Collected data entries:
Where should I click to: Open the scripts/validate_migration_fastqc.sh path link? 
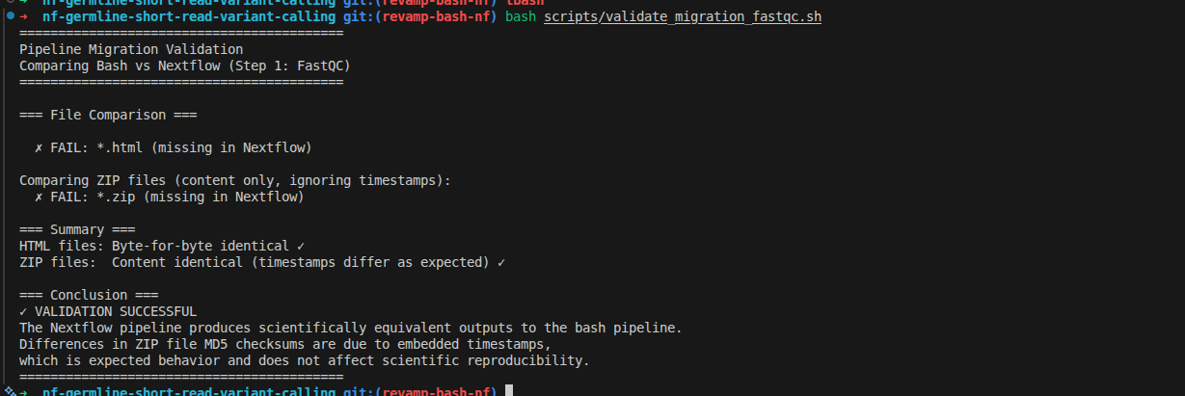click(x=683, y=17)
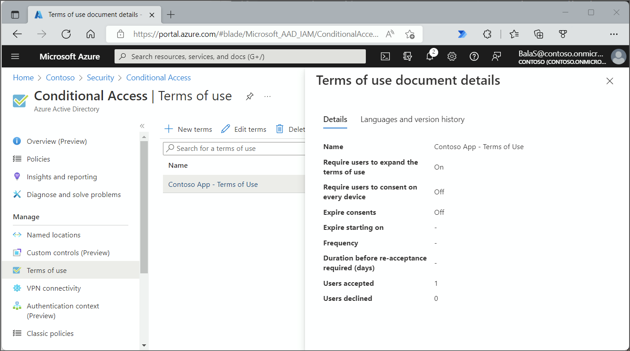Open Insights and reporting

(x=62, y=176)
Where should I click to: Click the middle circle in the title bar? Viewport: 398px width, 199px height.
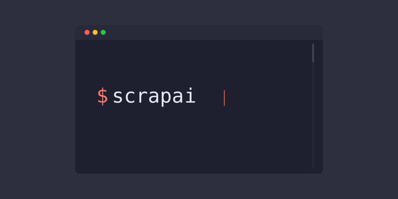tap(95, 32)
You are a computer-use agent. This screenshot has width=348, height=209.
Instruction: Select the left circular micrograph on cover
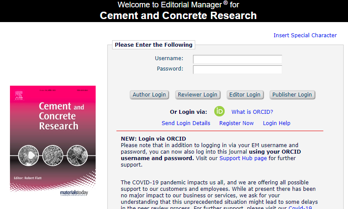pos(29,155)
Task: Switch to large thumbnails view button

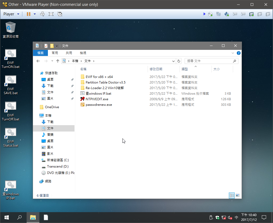Action: 238,195
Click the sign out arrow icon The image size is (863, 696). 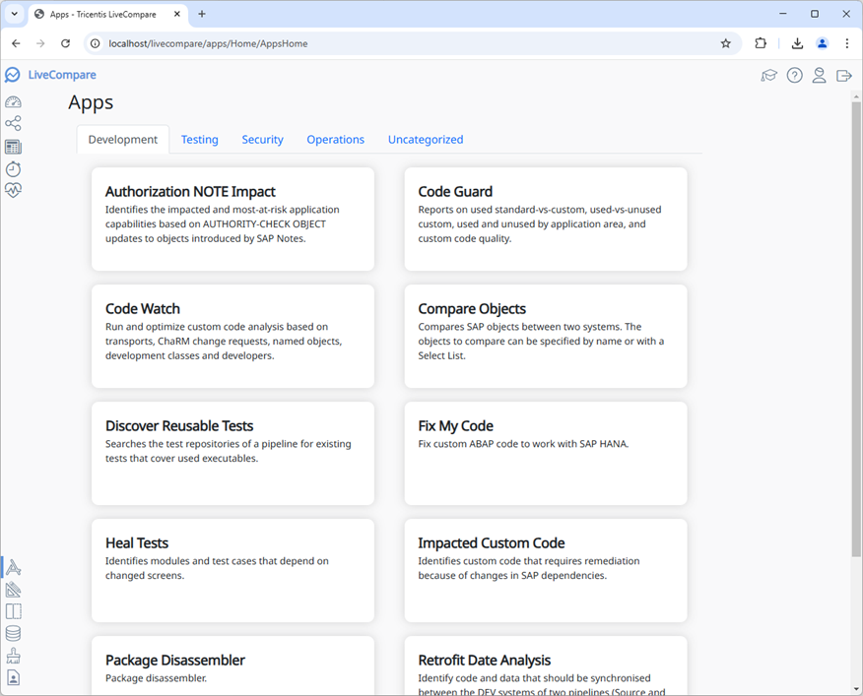pyautogui.click(x=844, y=76)
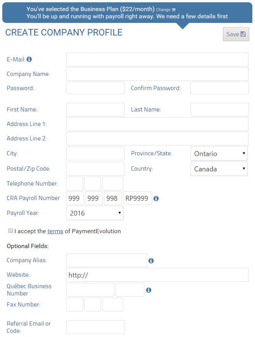Click the floppy disk icon on Save

pos(243,34)
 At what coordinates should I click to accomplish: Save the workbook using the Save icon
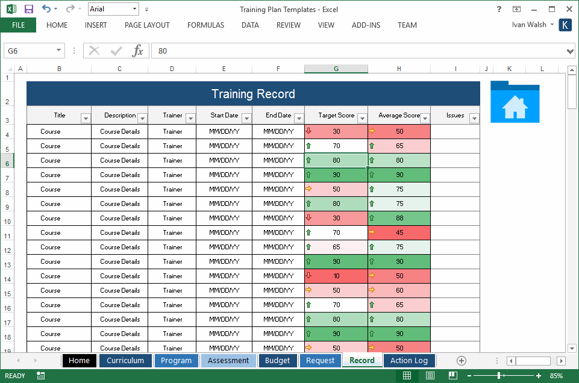pyautogui.click(x=28, y=8)
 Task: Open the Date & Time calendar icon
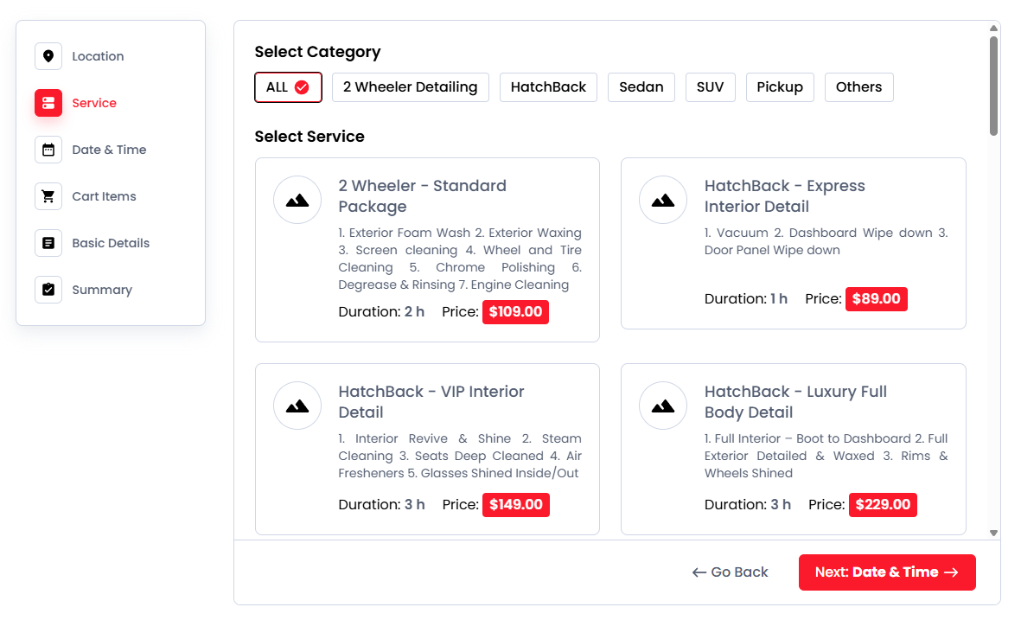(x=48, y=150)
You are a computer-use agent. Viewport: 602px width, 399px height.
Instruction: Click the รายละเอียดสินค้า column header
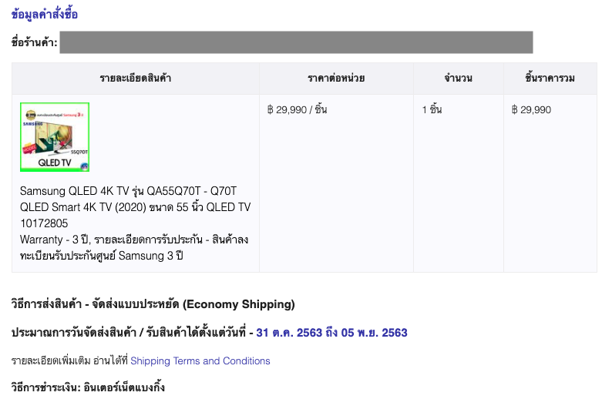tap(136, 79)
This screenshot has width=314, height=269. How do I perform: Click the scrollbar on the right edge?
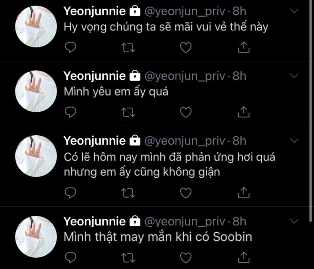(x=311, y=111)
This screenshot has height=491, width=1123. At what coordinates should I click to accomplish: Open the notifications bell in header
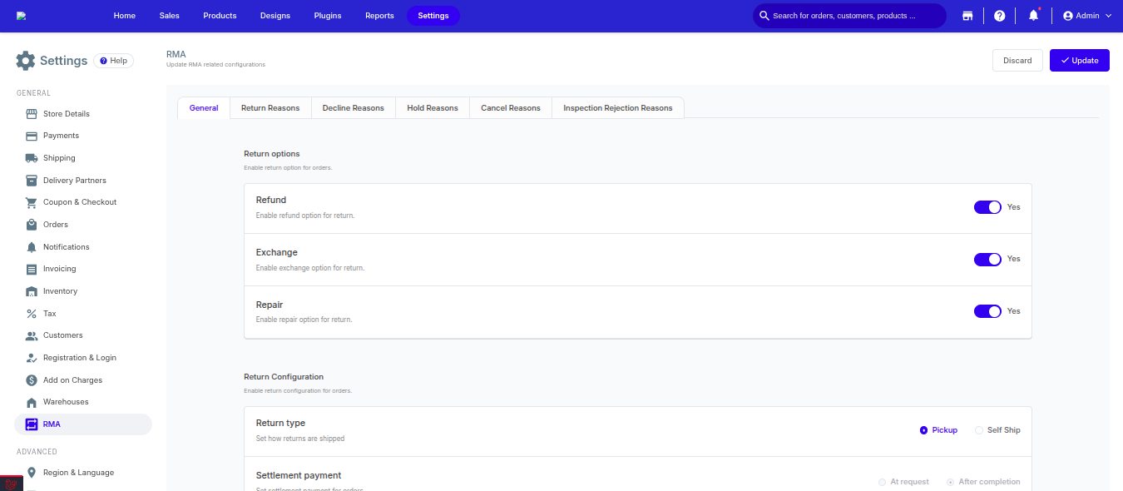click(x=1034, y=16)
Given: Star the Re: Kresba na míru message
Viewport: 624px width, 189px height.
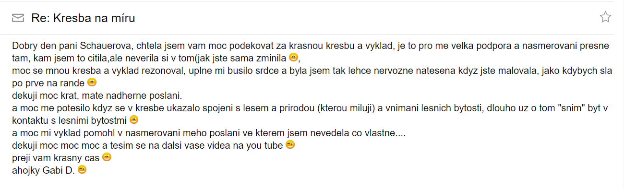Looking at the screenshot, I should 605,17.
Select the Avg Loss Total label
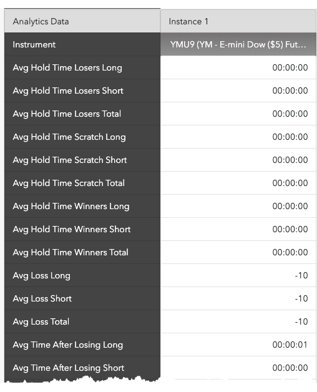Image resolution: width=317 pixels, height=392 pixels. [41, 321]
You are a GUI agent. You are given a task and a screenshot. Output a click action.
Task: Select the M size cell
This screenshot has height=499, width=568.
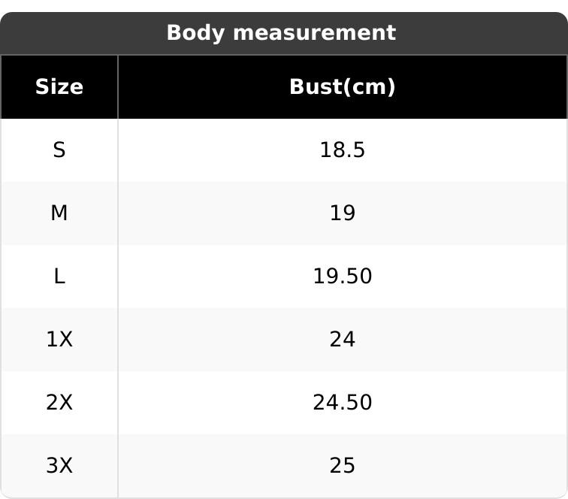point(59,213)
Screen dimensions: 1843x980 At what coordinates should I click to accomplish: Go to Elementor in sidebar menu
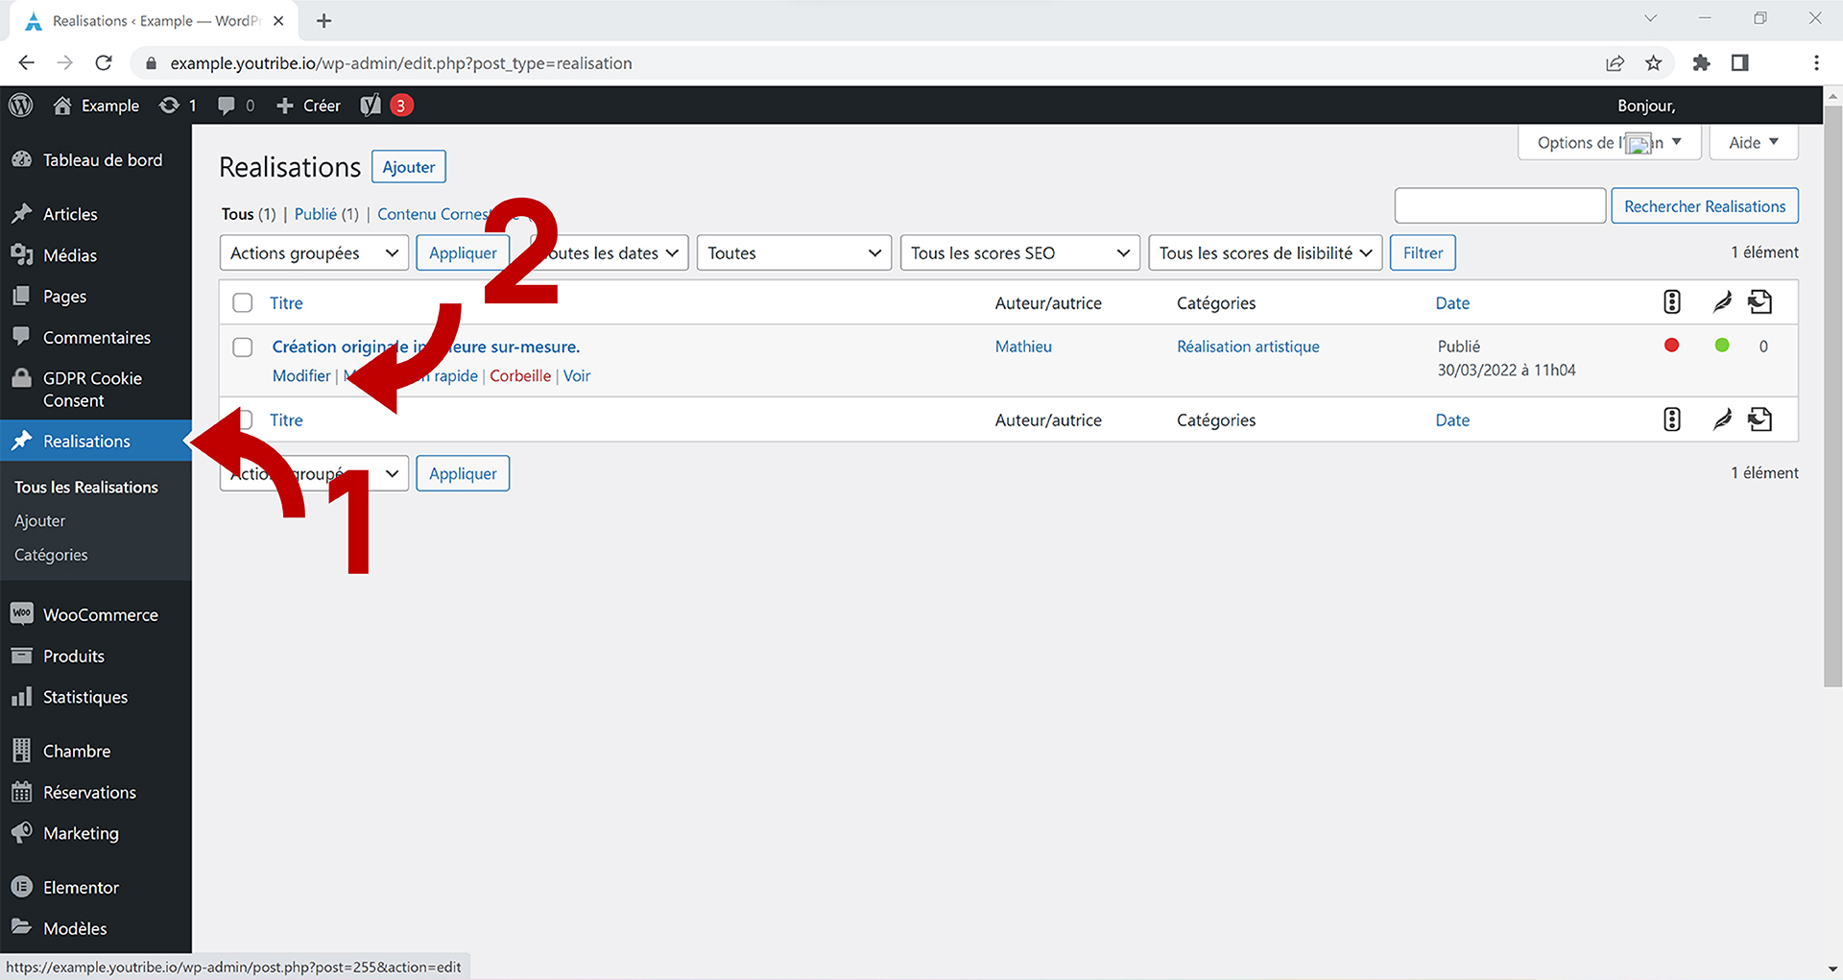click(x=81, y=888)
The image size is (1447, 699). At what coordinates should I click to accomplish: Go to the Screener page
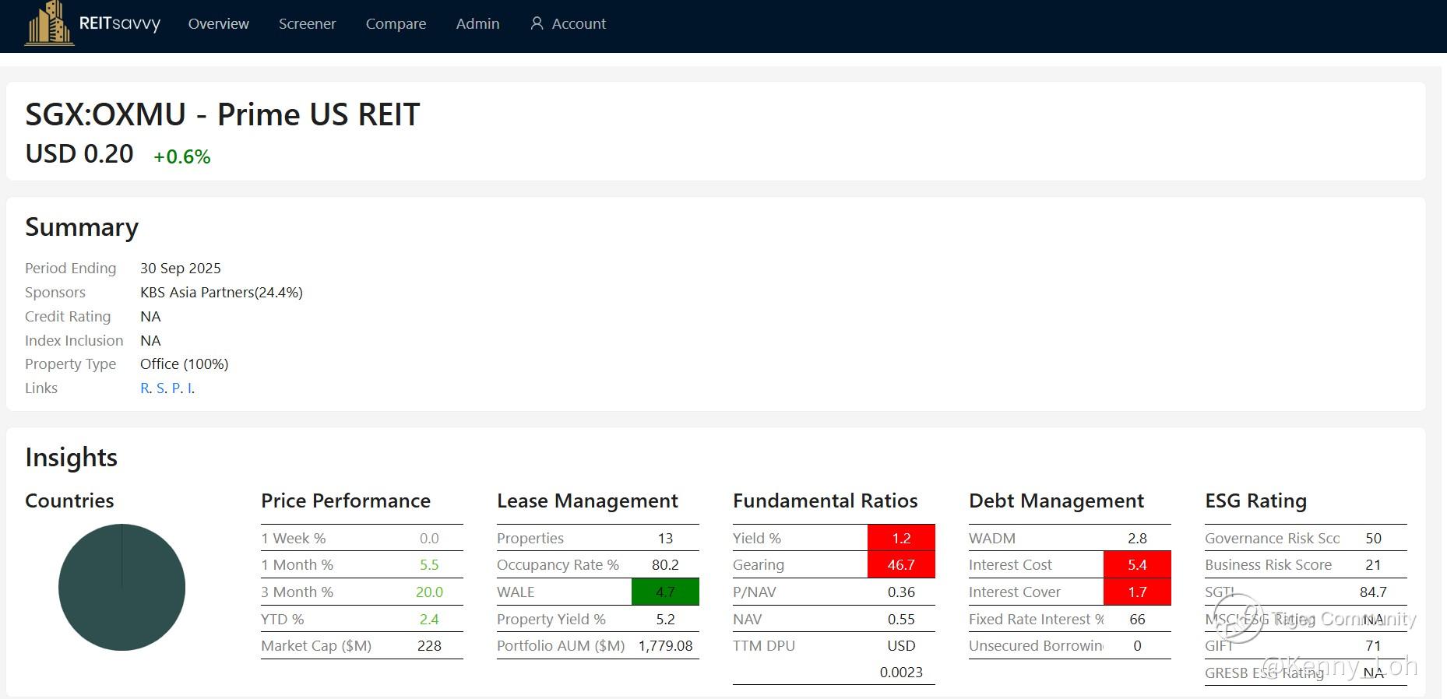[x=307, y=24]
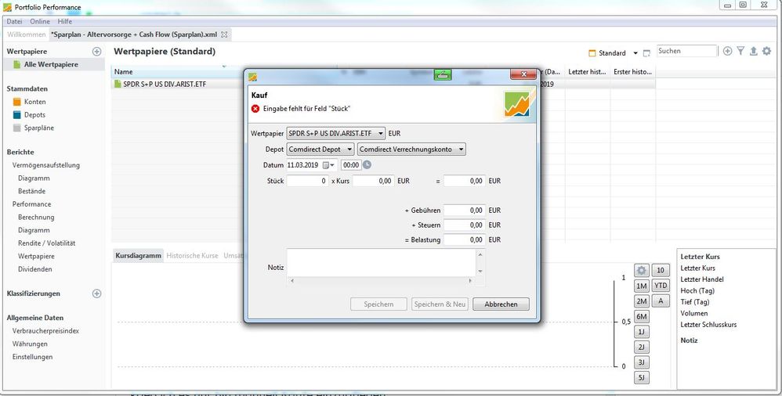Expand the Comdirect Depot dropdown
Screen dimensions: 782x396
pos(320,149)
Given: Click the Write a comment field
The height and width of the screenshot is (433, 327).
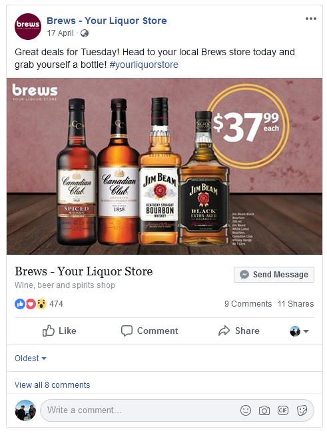Looking at the screenshot, I should [x=177, y=410].
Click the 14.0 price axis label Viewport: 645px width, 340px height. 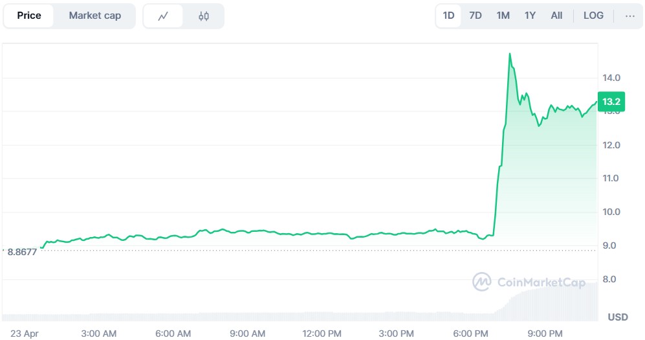[611, 78]

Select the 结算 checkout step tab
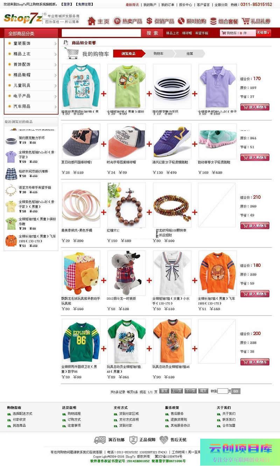pos(190,54)
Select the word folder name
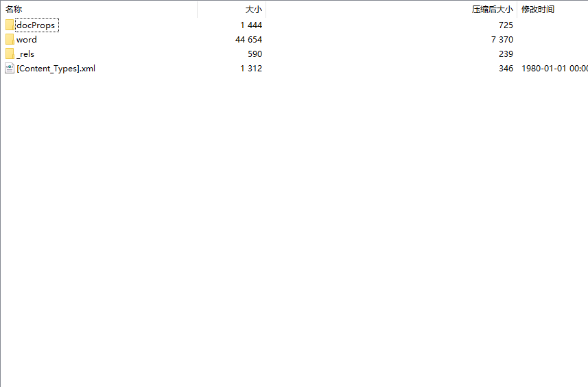588x387 pixels. tap(27, 39)
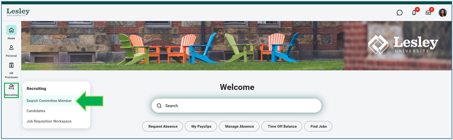The width and height of the screenshot is (453, 140).
Task: Open the HR Processes sidebar icon
Action: click(11, 65)
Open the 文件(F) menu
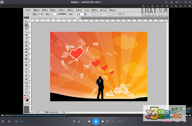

TASK INSTRUCTIONS: Write out exactly the opening lines of the data, stopping after the line that holds "You are a computer-use agent. This". Exclude pictures.

EXERCISE SOLUTION:
Where should I click to: Open the scripts/validate_migration_fastqc.sh path link? 
click(x=683, y=17)
Open Insights and reporting

(x=62, y=176)
Where should I click to: Click the middle circle in the title bar? Viewport: 398px width, 199px height.
tap(95, 32)
You are a computer-use agent. This screenshot has width=348, height=209.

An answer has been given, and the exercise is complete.